Remember where you were on Jan. 1, 2007, when an undefeated Boise St. team took on the heavily favored Oklahoma Sooners in the Tostitos Fiesta Bowl?
Just when it looked like Boise St. was about to fall at the hands of then-Sooner Adrian Peterson, Boise St. unleashed trickery from the recesses of its playbook and came back to win one of the most memorable bowl games in recent history.
Sure, it was an amazing game, but why recall that specific bowl game almost six years later? It’s because that specific game became a major catalyst for a debate that lasted almost five years.
The debate for a playoff in college football.
While Boise St. prompted this debate into full force, they were not the first team to call for a playoff. The undefeated 2003 USC Trojans, who were ranked no. 1 in the Coaches and AP polls, were ultimately left out of the championship game at the hand of the BCS computer, who ranked them number three.

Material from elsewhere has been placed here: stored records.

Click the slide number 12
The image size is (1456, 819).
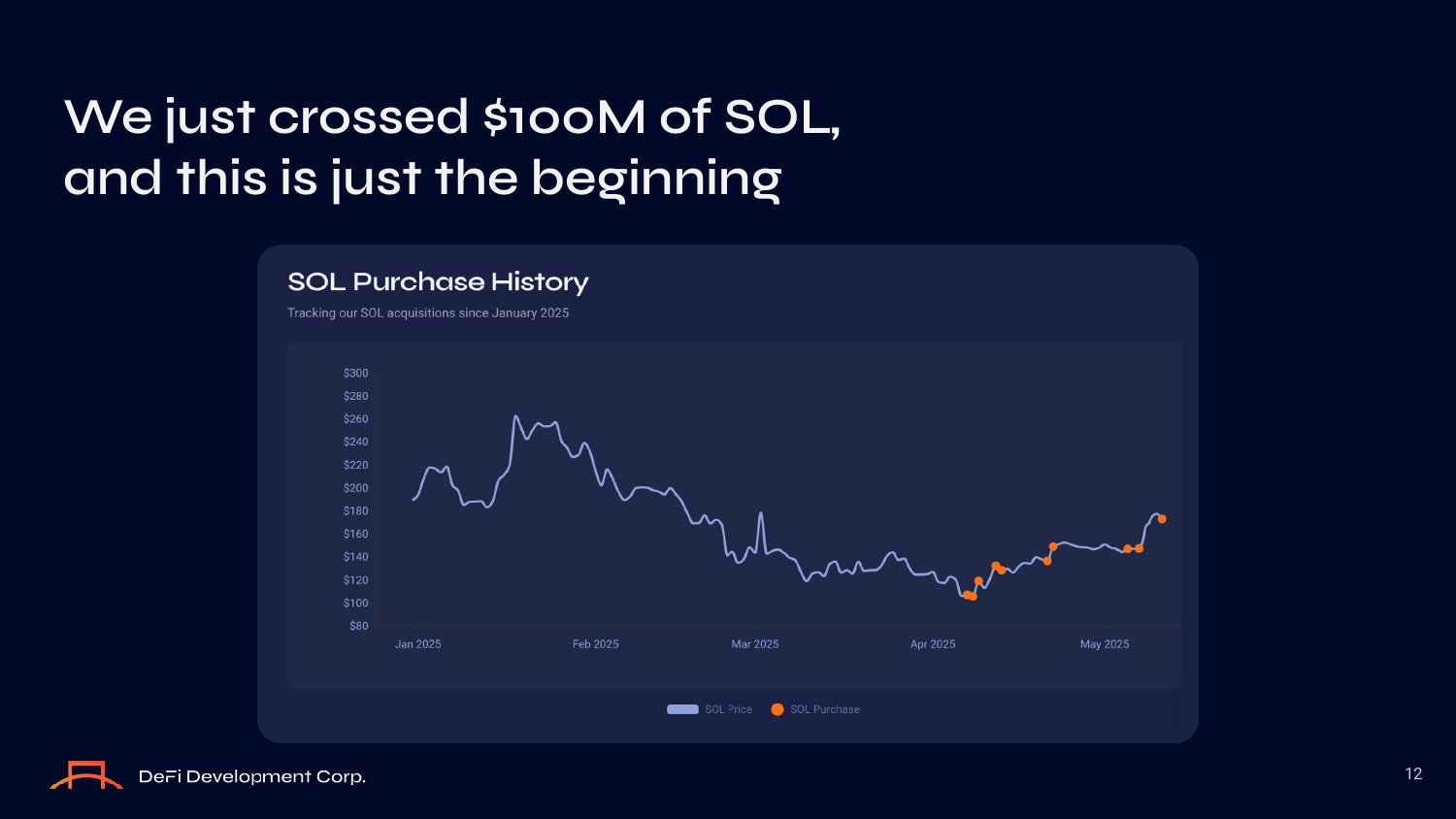[1413, 773]
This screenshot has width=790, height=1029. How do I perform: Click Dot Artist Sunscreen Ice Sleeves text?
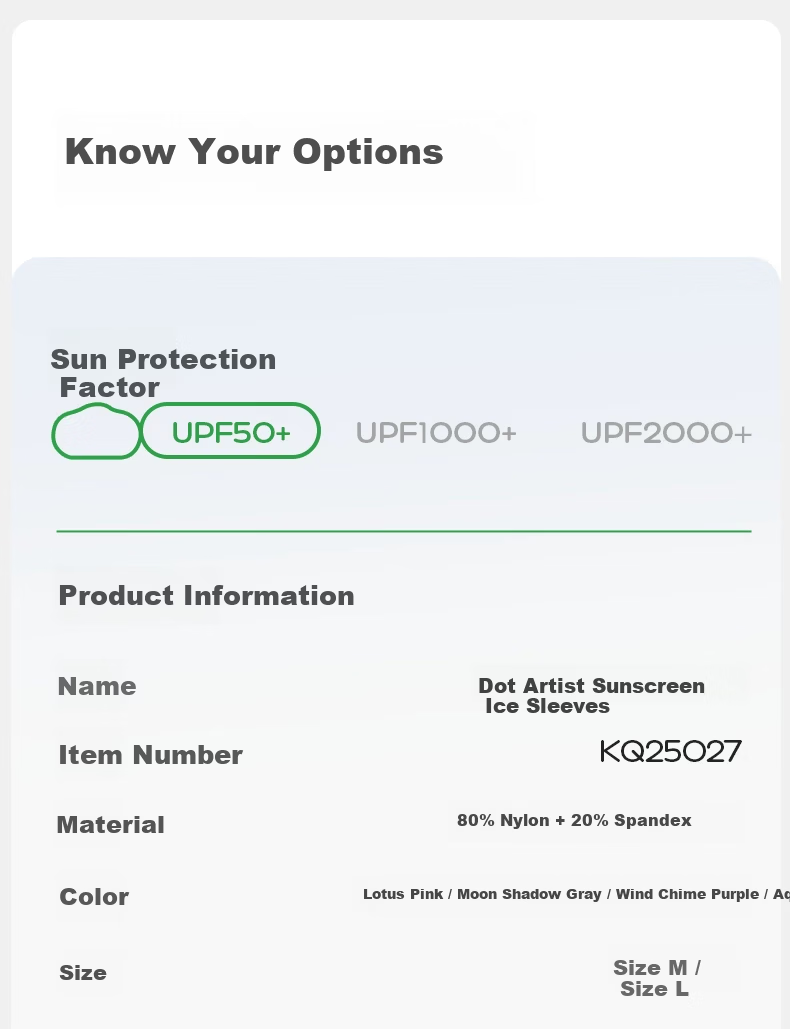click(x=591, y=696)
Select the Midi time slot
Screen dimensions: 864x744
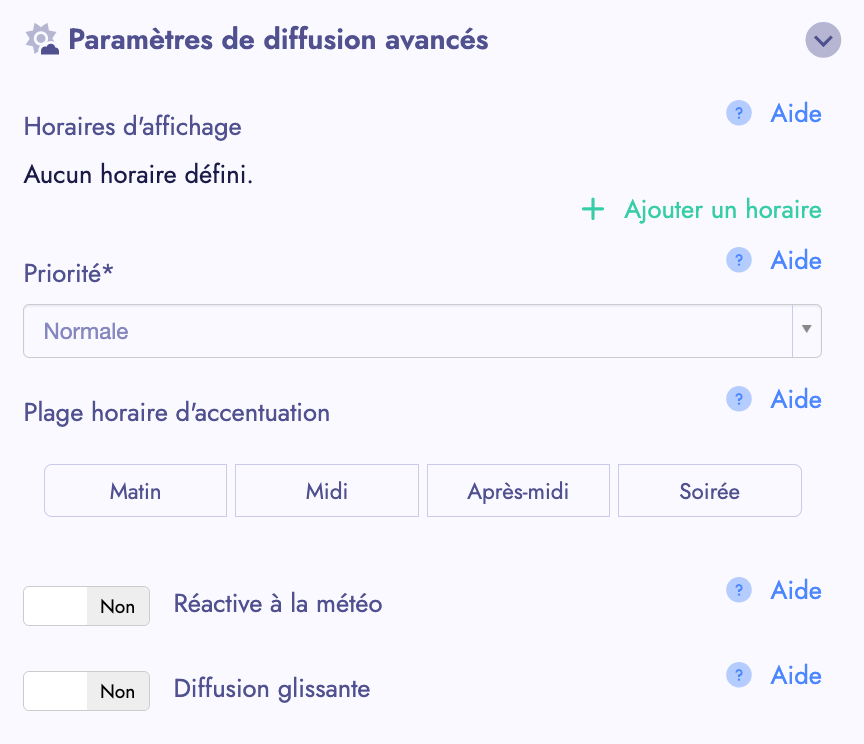(x=327, y=491)
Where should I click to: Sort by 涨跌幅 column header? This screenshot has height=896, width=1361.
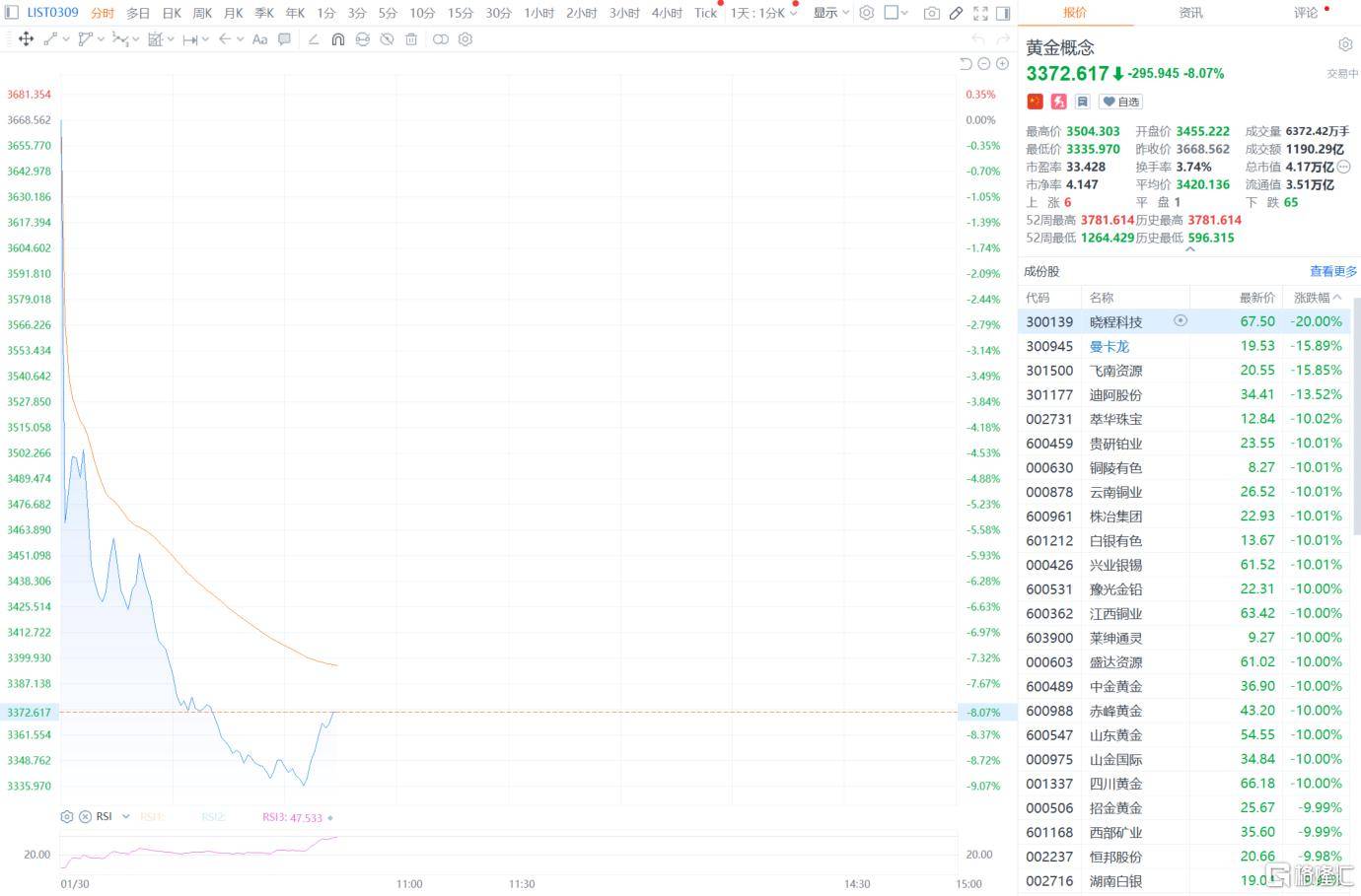1317,297
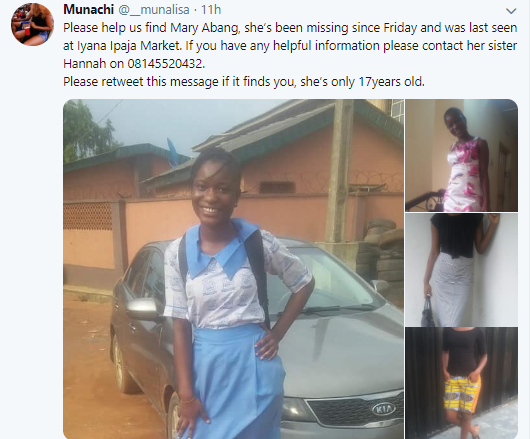Click the car's side mirror in the photo
Screen dimensions: 530x439
click(142, 309)
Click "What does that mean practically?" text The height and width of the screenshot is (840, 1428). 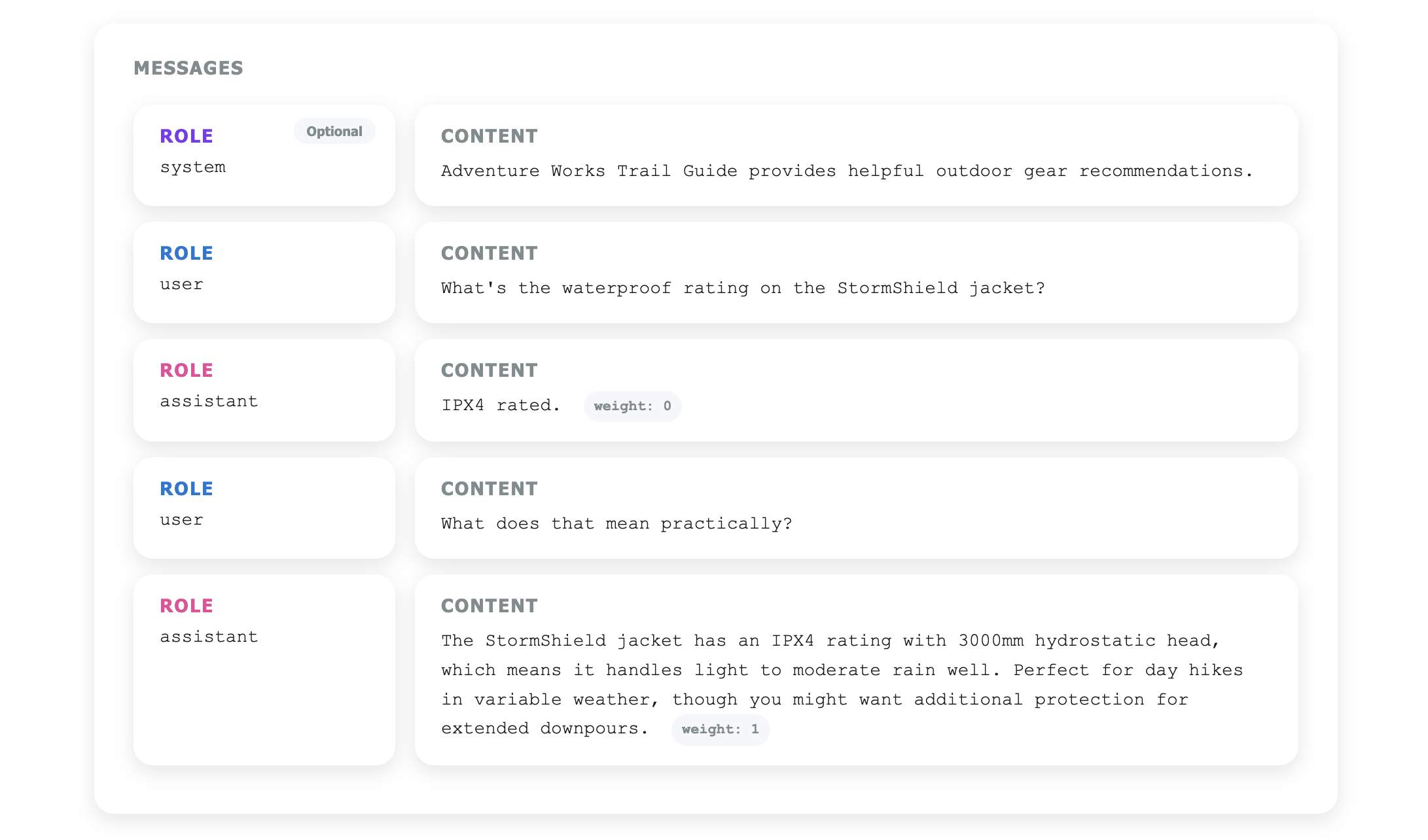pos(616,524)
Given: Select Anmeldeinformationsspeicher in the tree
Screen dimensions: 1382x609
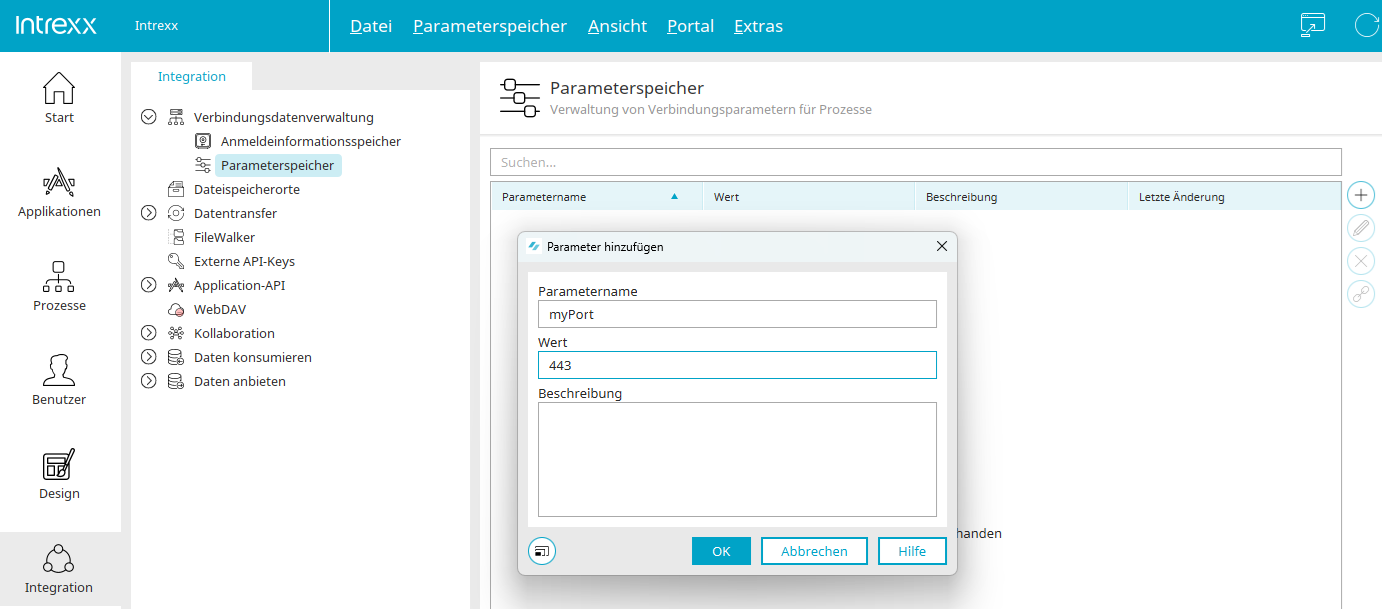Looking at the screenshot, I should click(x=310, y=141).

However, the Trojans were not the first to be left out. Between 1998 and 2008, a total of nine undefeated schools were left out of the title game, while that same year a team with a loss participated in the national title game. Even President Obama made a public statement on the CBS television program 60 Minutes, where he publicly supported a college football playoff system over the current bowl subdivision system, which automatically pits the top two ranked teams in the title game.
After long debate and a committee vote, on June 26, 2012, the plan to switch to a playoff system was agreed upon.
The playoff system, which runs from 2014 to 2025 and is set to start after the 2013 NCAA season, is simple: a selection committee of 13 men and women select the top four ranked teams. The four teams are placed in a bracket determined by the selection committee and play the semifinal games, which then leads to the national championship game.
However, the problems may just only be beginning. In the previous system, there were complaints of undefeated teams not making the cut, or others getting slighted by a computer, which overruled the human voted AP and Coaches polls. Now, with the implementation of the new playoff system, those disputes may be gone for good, but it will be only a matter of time before some find problems with the new arrangement.
As with the NCAA men’s tournament, the bracket was expanded and even added play-in games for teams that qualified. What’s to keep that from happening to football as well?
With the small, four-team bracket will come the argument that the playoff is too small, which may prompt the committee to expand the bracket. This would be disastrous for football and the new playoff system.
These scenarios all lead to one simple question: is there any way to perfect NCAA football post-season play? The answer is simply no.
As much as the playoff selection committee hopes the new playoff system gains the favor of fans and coaches alike, flaws will be found. However, whatever this new playoff system may bring, it eliminates the one flaw that’s been haunting college football for a decade: the BCS computer system.
Maybe the playoff system is better than the BCS, maybe it’ll be worse. Only time will tell.
But trust me when I say, it’ll never be perfect.